The Fed proposal consists of measures specifically aimed at higher-cost sub-prime loans for people with poor credit, as well as broader rules that would apply to all home loans. The measures were released for a three-month public comment period, after which the Fed could adopt them with or without revisions.

For all loans, mortgage brokers would be required to disclose in writing whether they received "yield-spread premiums," or bonuses for selling loans at interest rates that were higher than a borrower qualified for.

Consumer activists said the measures were a step in the right direction but didn't go far enough. For example, borrowers who suspect their lender broke the rules would have to prove "a pattern or practice" of abusive lending, noted Kurt Eggert, a professor at Chapman University's law school in Orange and a member of the Fed's Consumer Advisory Council.

"To prove what the lender's real policy is, a borrower would have to examine potentially hundreds of loan files, while the lender would be screaming about privacy for other borrowers," Eggert said. "This could be an insurmountable burden."
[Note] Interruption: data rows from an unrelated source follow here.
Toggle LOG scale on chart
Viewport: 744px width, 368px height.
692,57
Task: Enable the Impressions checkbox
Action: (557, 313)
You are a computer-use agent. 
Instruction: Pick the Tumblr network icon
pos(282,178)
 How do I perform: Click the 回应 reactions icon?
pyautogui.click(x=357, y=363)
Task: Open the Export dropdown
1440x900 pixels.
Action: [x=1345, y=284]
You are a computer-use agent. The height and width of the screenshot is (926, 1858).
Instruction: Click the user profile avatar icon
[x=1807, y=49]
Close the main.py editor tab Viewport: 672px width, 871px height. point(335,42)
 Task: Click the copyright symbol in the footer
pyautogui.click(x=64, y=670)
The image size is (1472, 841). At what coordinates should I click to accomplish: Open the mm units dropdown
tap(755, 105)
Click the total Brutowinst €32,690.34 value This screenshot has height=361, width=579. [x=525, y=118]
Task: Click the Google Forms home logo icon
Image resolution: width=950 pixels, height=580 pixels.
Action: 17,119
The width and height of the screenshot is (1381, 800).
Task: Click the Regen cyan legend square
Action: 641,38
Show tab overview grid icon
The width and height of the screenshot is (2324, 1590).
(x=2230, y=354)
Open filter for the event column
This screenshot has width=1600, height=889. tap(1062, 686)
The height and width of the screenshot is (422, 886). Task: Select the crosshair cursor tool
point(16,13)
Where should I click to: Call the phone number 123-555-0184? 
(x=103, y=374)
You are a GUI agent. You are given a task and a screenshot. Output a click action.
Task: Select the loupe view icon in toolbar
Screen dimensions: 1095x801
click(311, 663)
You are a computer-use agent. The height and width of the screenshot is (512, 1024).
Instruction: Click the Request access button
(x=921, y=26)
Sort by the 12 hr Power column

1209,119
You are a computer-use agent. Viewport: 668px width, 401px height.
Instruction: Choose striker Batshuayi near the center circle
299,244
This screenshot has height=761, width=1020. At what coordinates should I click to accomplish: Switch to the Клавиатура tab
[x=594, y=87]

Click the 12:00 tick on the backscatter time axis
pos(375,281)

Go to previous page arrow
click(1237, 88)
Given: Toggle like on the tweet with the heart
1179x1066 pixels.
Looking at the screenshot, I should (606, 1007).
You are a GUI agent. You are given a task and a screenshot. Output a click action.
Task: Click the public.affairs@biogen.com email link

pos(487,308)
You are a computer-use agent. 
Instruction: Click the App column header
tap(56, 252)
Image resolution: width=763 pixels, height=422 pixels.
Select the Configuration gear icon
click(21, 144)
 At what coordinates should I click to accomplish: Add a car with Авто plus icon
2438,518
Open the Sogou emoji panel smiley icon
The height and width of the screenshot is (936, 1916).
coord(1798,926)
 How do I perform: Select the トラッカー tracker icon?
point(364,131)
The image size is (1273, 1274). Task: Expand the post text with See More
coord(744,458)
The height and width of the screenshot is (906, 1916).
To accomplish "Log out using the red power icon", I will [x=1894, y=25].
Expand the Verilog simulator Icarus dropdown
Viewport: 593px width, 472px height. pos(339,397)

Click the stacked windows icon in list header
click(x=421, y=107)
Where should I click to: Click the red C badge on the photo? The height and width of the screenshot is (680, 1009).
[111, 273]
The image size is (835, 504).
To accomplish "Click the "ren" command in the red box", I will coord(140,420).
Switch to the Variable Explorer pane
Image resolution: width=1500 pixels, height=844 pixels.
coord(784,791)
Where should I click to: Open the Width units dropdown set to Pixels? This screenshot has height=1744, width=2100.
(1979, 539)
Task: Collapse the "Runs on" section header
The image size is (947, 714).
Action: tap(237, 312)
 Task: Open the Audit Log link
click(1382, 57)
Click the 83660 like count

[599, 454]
In announcing the new measures, Fed Chairman Ben S. Bernanke said, "Mortgage market discipline has in some cases broken down, and the incentives to follow prudent lending procedures have, at times, eroded." The proposed rules, he said, aimed to prevent improper lending without "unduly restricting mortgage credit availability."

Sheila C. Bair, chairwoman of the Federal Deposit Insurance Corp., described the rules as "clear, balanced, common-sense standards" and noted that they would apply to brokers and independent lenders rather than just the national banks watched over by U.S. financial regulators.